Mijn Kifid

Uitspraak 2019-194 (Bindend)

Uitspraak Geschillencommissie Financiële Dienstverlening nr. 2019-194
(mr. R.J. Verschoof, voorzitter, mr. dr. S.O.H. Bakkerus, drs. J.W. Janse, leden en
mr. D.G. Rosenquist MSc, secretaris)

Klacht ontvangen op : 24 januari 2017
Ingediend door : Consument
Tegen : ASR Levensverzekering N.V., gevestigd te Utrecht, verder te noemen Verzekeraar
Datum uitspraak : 19 maart 2019
Aard uitspraak : Bindend advies

Samenvatting

Waerdye levensverzekering. Consument klaagt dat verzekeraar ten onrechte heeft nagelaten een onderbouwing te geven voor de daling van het historisch rendement tussen 2002 en 2004. Verzekeraar stelt Consument afdoende informatie te hebben verschaft. De Commissie oordeelt dat met de globale berekening van het actuarieel lid van de Commissie een verklaring is gegeven voor de daling tussen 2002 en 2004, namelijk: in 2003 is een onjuist kapitaal weer-gegeven. Verzekeraar heeft de fout erkend en heeft haar excuses aangeboden. De Commissie concludeert dat Consument terecht heeft geklaagd over de informatievoorziening over de daling, maar stelt vast dat aan de vordering van Consument is tegemoet gekomen door de uitleg van het actuarieel lid van de Commissie, welke uitleg Verzekeraar heeft onderschreven. Consument heeft daarmee de door hem gewenste informatie verkregen.

1. Procesverloop

De Commissie beslist met inachtneming van haar Reglement en op basis van de volgende stukken, inclusief bijlagen:

· het door Consument (digitaal) ingediende klachtformulier;
· de aanvulling van Consument;
· het verweerschrift van Verzekeraar;
· de repliek van Consument;
· de dupliek van Verzekeraar;
· de reactie van Consument op de bevindingen van het actuarieel lid; en
· de reactie van Verzekeraar op de bevindingen van het actuarieel lid.

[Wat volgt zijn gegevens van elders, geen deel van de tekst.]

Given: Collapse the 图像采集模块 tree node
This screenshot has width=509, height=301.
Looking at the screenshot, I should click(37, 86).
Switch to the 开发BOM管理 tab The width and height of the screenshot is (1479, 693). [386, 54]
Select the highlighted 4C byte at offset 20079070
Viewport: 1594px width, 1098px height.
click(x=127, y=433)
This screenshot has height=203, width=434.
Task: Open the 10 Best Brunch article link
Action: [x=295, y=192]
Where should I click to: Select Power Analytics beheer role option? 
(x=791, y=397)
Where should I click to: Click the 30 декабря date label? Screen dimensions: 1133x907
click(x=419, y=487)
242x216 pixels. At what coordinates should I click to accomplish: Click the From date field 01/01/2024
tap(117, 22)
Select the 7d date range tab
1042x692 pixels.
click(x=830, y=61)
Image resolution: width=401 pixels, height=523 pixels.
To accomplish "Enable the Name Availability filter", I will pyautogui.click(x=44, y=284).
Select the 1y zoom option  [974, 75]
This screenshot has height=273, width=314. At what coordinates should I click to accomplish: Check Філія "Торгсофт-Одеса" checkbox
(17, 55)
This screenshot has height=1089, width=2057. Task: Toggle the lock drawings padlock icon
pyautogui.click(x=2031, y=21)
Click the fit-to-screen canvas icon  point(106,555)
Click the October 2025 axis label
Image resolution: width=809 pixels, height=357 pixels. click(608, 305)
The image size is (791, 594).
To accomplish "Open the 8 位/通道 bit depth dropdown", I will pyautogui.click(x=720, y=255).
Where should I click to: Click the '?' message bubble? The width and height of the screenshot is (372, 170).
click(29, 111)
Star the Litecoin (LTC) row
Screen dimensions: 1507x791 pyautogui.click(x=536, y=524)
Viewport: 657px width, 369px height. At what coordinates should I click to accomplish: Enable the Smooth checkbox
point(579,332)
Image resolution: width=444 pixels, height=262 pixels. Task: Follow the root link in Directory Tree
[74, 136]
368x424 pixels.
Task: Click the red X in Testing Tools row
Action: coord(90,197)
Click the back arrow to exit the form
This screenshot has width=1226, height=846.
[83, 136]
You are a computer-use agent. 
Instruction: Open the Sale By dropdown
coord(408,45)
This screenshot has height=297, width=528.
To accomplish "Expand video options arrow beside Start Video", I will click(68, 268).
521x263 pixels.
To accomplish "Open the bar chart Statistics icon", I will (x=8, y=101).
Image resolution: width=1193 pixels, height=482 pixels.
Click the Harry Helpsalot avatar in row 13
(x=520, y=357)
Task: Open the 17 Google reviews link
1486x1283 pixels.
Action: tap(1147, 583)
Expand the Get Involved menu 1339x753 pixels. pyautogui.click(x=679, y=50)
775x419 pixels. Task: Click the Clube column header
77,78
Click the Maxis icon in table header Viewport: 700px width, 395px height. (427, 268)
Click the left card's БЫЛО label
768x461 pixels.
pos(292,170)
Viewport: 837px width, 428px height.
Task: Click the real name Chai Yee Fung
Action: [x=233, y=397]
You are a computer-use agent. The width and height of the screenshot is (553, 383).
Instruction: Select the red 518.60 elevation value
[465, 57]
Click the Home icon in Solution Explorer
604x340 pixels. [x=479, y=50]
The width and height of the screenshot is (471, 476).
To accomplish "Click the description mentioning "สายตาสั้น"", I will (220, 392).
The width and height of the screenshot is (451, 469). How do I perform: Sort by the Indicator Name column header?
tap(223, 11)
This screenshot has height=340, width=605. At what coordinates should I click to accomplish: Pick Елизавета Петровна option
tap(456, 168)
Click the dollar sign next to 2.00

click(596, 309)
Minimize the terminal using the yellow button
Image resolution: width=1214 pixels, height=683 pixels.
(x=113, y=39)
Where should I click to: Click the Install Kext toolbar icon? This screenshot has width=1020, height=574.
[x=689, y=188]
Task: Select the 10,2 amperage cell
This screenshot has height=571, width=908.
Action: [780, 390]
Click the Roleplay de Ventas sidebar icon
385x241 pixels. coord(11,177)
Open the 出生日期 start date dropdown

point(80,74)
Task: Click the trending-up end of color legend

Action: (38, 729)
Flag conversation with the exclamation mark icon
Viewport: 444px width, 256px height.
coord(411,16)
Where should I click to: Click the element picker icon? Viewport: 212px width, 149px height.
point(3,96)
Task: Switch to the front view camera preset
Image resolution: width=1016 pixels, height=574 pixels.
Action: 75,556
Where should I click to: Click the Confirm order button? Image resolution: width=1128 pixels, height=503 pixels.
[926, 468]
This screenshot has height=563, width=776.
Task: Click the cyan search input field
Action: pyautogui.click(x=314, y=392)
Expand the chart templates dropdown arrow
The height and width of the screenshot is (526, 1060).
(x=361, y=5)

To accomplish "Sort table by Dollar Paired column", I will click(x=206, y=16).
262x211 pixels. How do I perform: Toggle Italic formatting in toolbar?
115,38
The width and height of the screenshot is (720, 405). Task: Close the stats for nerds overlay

De Commissie stelt vast dat partijen hebben gekozen voor bindend advies.

Partijen zijn opgeroepen voor een hoorzitting op 19 november 2018 en zijn aldaar verschenen.

2. Feiten

De Commissie gaat uit van de volgende feiten.

2.1 Consument heeft sinds 1 december 2000 een Waerdye levensverzekering bij Verzekeraar, die geadministreerd wordt onder polisnummer [nummer] (hierna: de Verzekering). Einddatum van de Verzekering is 1 december 2020. Op de Verzekering zijn de voorwaarden WE5 van toepassing.

2.2 Naar aanleiding van de door Verzekeraar aan Consument aangeboden aanvullende compensatieregeling zijn bij Consument vragen gerezen over de informatie die Verzekeraar daarbij heeft verschaft. Van 2014 tot en met 2016 heeft Consument uitvoerig met Verzekeraar gecorrespondeerd om zijn vragen beantwoord te krijgen.

2.3 Op enig moment heeft (de gemachtigde van) Consument ook het ondernemersloket van de AFM geraadpleegd. De AFM heeft het volgende toegelicht over het historisch rendement, waarover partijen discussiëren:

In artikel 3:9 lid 1a van de Nadere regeling gedragstoezicht financiële ondernemingen Wft (Nrgfo) staat vermeld dat een historisch opbrengstscenario (in een financiële bijsluiter) wordt weergegeven aan de hand van het gemiddelde rendement over de afgelopen 20 jaren, eventueel aangevuld met een in het wetsartikel genoemde parameter indien er slechts een kortere historie beschikbaar is. Hieruit volgt dus dat het historisch rendement elk jaar ‘opschuift’, omdat het oudste jaar vervalt en in de berekening wordt vervangen door het meest recente jaar.

2.4 Verzekeraar heeft gereageerd per e-mail van 11 november 2016 aan (de gemachtigde van) Consument. Verzekeraar heeft laten weten van mening te zijn dat hij afdoende informatie en uitleg heeft gegeven. Op 23 januari 2017 heeft Consument een klacht ingediend bij Kifid.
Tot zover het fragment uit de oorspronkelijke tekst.